__Directions for this task__: Please render the entries from the start up to and including the line with "(647, 1049)." as a JSON list of strings, one string per line and no blank lines. Leave the pictures out of the answer.

__Input material__:

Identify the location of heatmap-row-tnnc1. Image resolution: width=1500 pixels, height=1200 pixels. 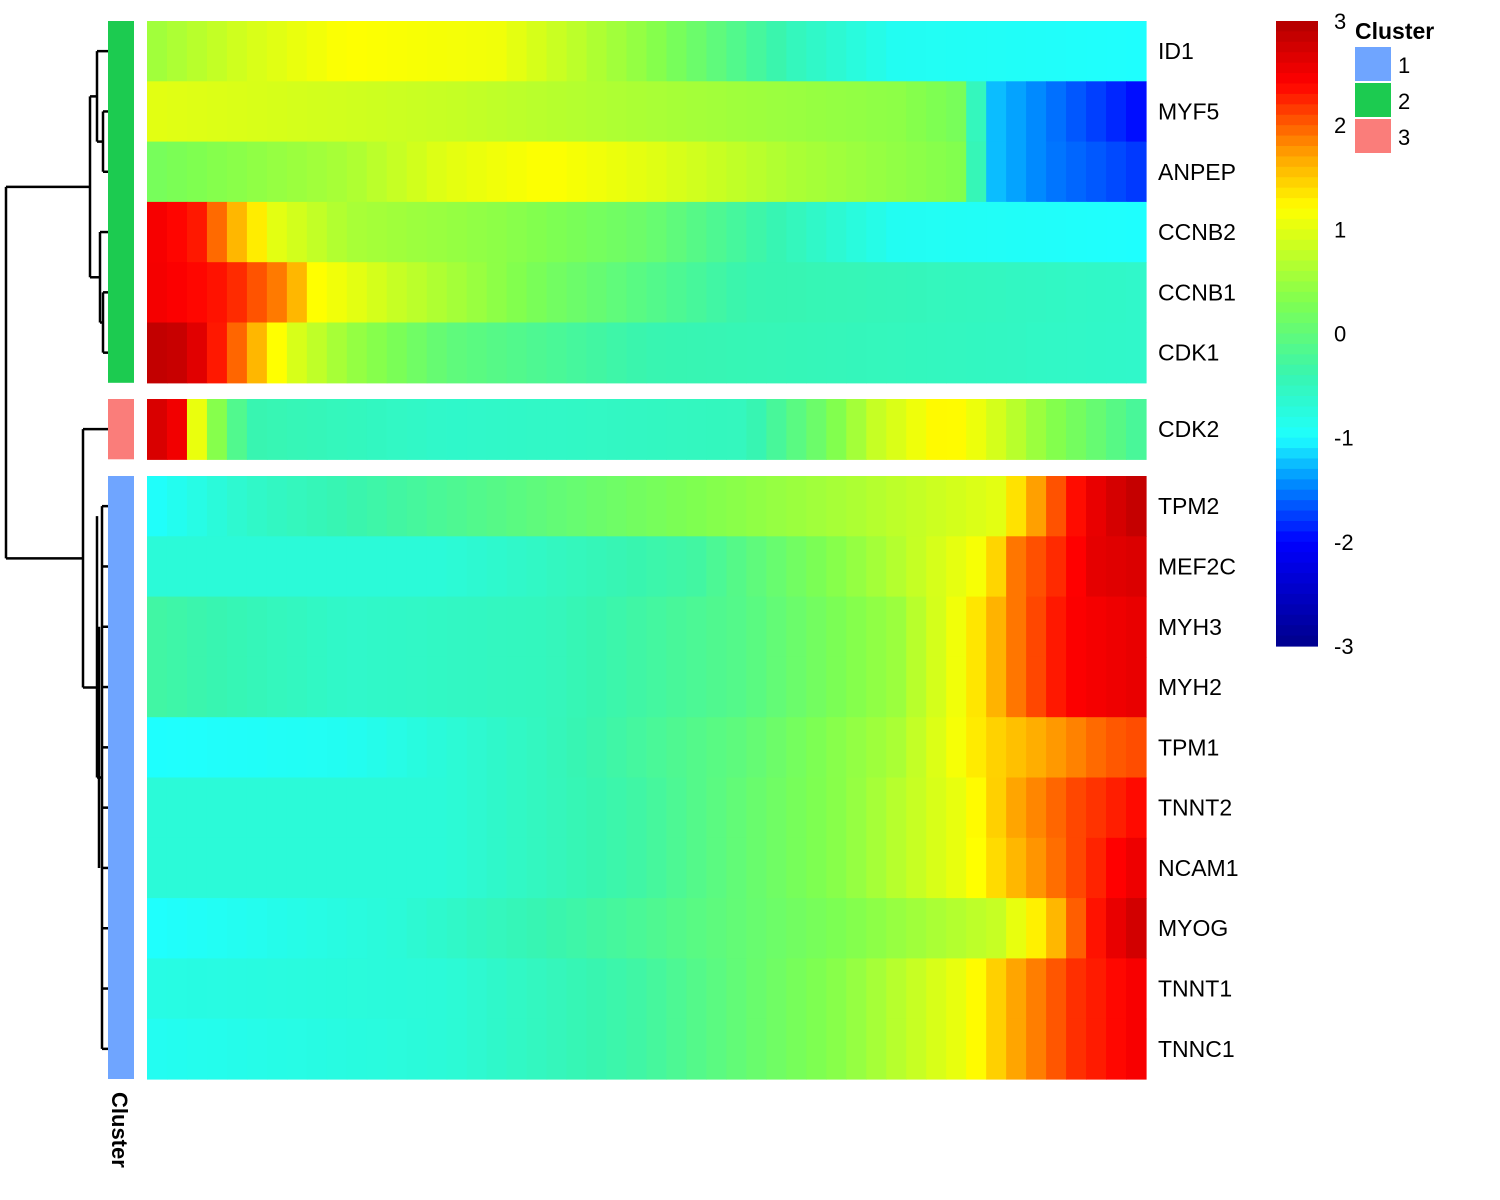
(647, 1049).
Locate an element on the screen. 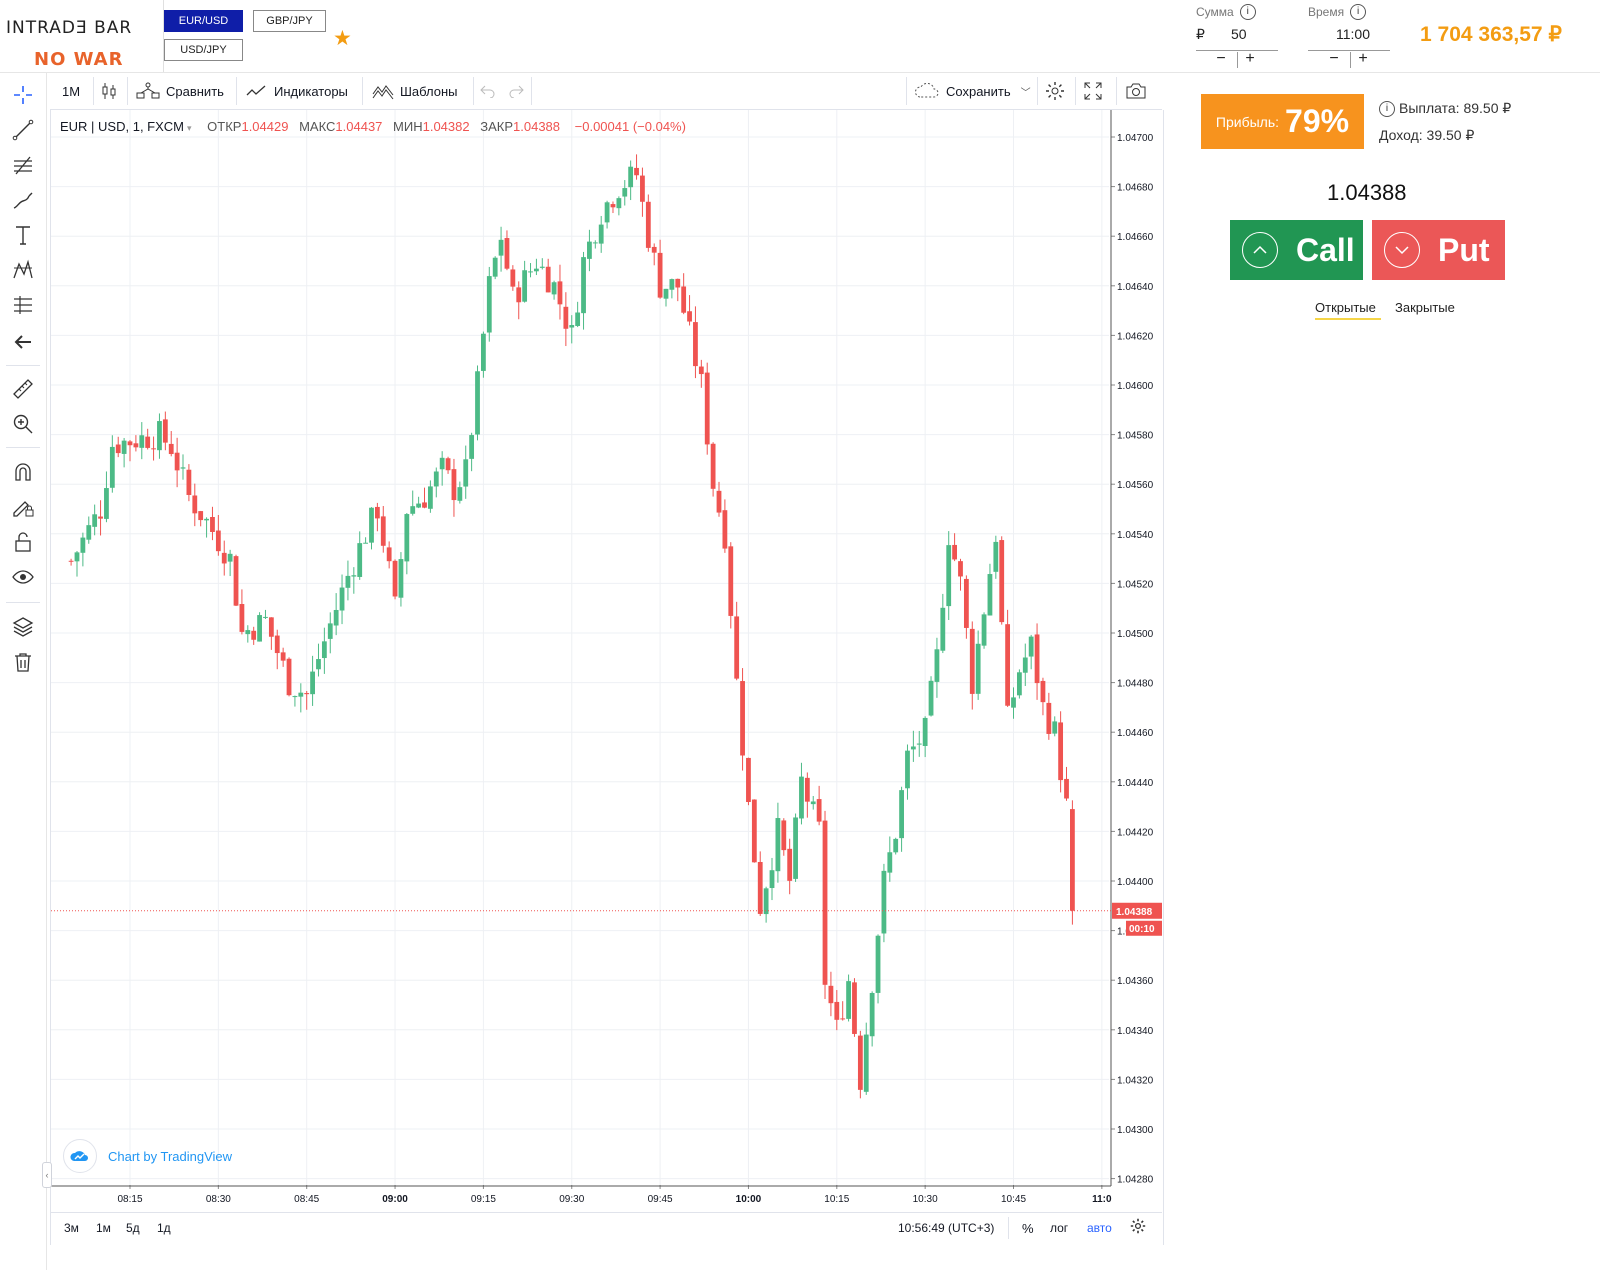 Image resolution: width=1600 pixels, height=1270 pixels. time-minus-button: − is located at coordinates (1334, 58).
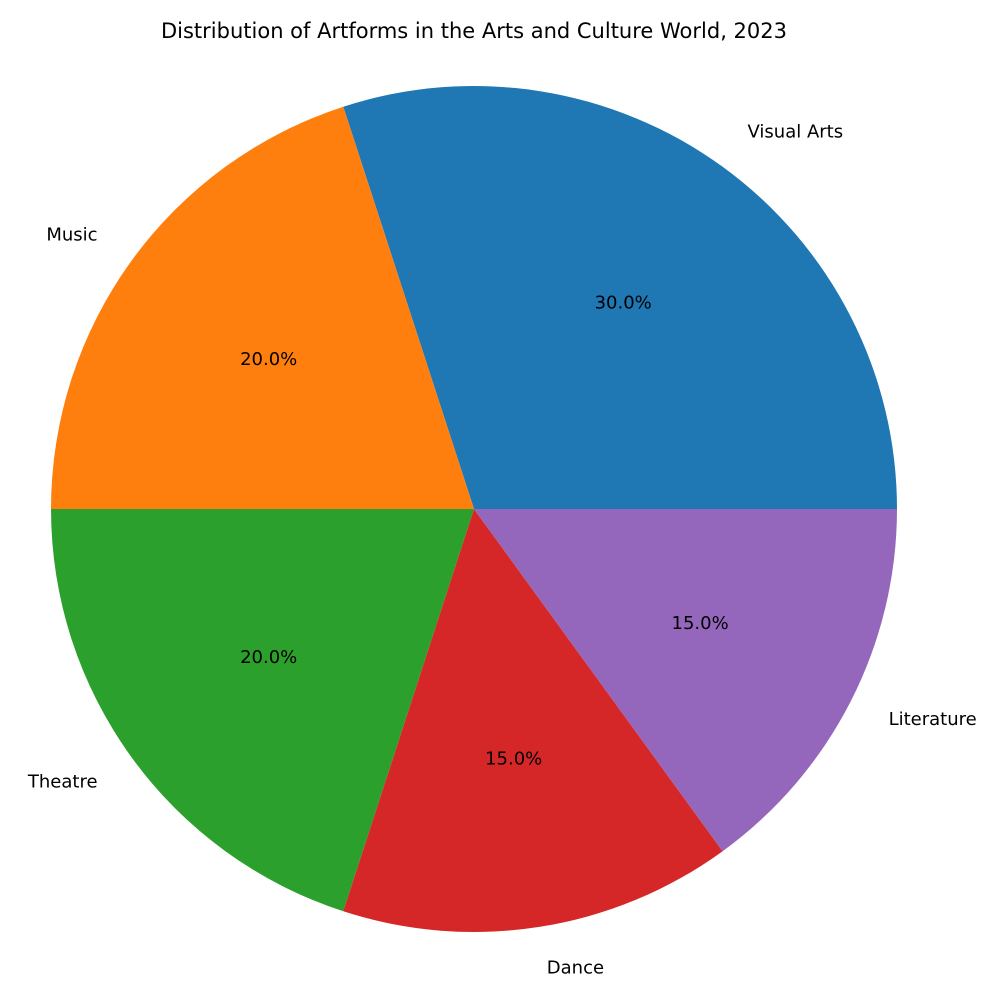 The width and height of the screenshot is (1000, 1000). I want to click on slice-label: Literature, so click(933, 720).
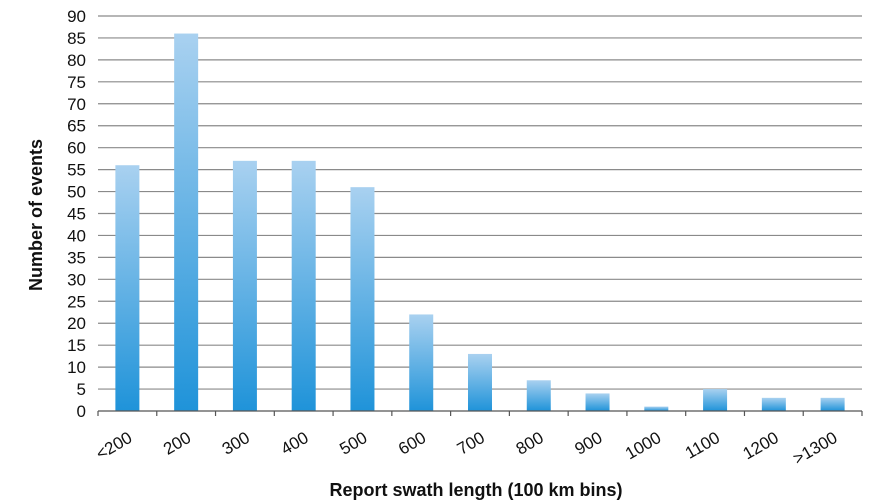 Image resolution: width=895 pixels, height=504 pixels. Describe the element at coordinates (588, 444) in the screenshot. I see `x-tick-label: 900` at that location.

__Your response__:
[
  "Identify the location of heatmap-row-tnnc1. Image resolution: width=1500 pixels, height=1200 pixels. ",
  "(647, 1049)."
]